In Stanley Clarke v Madge Cary (1971) 12 JLR 637, Smith J.A. stated that: “A child’s physical comfort is however, an important consideration when deciding what is in the child’s best interest. A child can be more comfortable in a poor home than he may be in a rich home.”

 

  • Religious and Cultural Backgrounds

Another factor that will be considered is the religious and cultural upbringing of the child thus far, that is, whether the child’s religious and/or cultural practices will be undermined if they are placed with the potential custodial parent who may undermine or derogate from the child’s Faith and beliefs.

 

Section 34 of The Family Law (Guardianship of Minors, Domicile and Maintenance) Act Chapter 46:08 provides:

 

  1. Upon application by a parent for the production or custody of a minor, if the High Court is of the opinion that the parent ought not to have the custody of the minor, and that the minor is being brought up in a different religion to that in which the parent has a legal right to require that the minor should be brought up, the Court shall have powers to make such order as it may think fit to secure that the minor is brought up in the religion in which the parent has a legal right to require that the minor should be brought up; but nothing contained in this Act shall interfere with or affect the power of the High Court to consult the wishes of the minor in considering what order ought to be made, or diminish the right which any minor now possesses to the exercise of its own free choice.

 

  • Separation of Siblings

Yes, the court also considers whether the child has siblings. In most cases, the courts are reluctant to interfere with the status quo of the child and would hardly ever split siblings from one another if they have grown up together.

 

In the case of Leong v Brambel [1965] 8 WIR 149, Wooding CJ held that the court should avoid separating siblings.

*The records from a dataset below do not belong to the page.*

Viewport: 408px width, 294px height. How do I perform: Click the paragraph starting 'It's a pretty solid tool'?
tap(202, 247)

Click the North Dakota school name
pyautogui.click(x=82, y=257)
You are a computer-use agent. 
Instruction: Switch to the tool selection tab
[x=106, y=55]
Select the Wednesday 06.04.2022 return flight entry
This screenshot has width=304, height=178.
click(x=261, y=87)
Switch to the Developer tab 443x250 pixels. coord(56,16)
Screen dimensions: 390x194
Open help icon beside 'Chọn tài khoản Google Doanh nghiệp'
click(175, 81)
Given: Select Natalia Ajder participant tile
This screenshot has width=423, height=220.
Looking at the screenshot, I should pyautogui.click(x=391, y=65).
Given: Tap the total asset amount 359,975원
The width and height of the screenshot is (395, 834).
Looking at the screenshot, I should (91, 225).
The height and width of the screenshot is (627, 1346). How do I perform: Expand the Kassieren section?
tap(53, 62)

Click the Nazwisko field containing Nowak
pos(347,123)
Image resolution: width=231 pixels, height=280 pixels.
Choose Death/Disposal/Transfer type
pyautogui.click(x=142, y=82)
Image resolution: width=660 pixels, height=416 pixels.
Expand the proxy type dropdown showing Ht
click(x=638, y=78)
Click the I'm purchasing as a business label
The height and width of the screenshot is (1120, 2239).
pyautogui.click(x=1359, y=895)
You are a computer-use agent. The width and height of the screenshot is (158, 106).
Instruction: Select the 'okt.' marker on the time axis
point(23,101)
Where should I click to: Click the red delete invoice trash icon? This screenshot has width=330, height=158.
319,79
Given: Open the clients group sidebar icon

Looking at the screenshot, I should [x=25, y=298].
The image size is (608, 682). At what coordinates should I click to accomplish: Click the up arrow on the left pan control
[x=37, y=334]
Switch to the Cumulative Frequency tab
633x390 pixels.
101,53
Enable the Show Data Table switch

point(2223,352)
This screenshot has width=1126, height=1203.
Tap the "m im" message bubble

The case of Charles v Charles (supra) was an exception that concerned the custody of a child who had remained with her mother while her 4 siblings stayed with her father during the custody proceedings. The court noted that, although, to separate children of the family is often the least preferred option, the court must bare in mind that the status quo of separation has continued and that the middle child has articulated a deep love and strong bond with her mother and the court is of the view to remove her from her mother’s care would cause irreparable damage to this child and would not be in her best welfare.

 

 

  • Gender of the Child

By no means is there any presumption in law that mothers are preferred custodians  where female children are concerned or that Fathers should be the preferred custodians for male children.  Previously it used to be thought that the contributions that a mother can make to a child are said to be “special” and there appeared to be a definite presumptive bias in favour of Mothers in the award or grant of Custody and Daily Care and Control of children. In Leong v Brambel [supra], the court held with respect to young children, mothers have a special contribution to make at that stage of their growth and in the case of young girls, this is all the more so. However, as we earlier discussed, this will depend on the ultimate welfare of the child.

 

However this position is changing as we have seen many instances of some Mothers being really terrible parents and we have also seem many cases of several different single Fathers being excellent custodial parents.In fact the attitude of the Courts and Judges and Magistrates has changed dramatically and there is really no automatic presumption anymore that a Mother will naturally make a better custodial parent that the Father. Both parties are now assessed equally on their own merits and the Court considers the welfare of the child as the ultimate decider.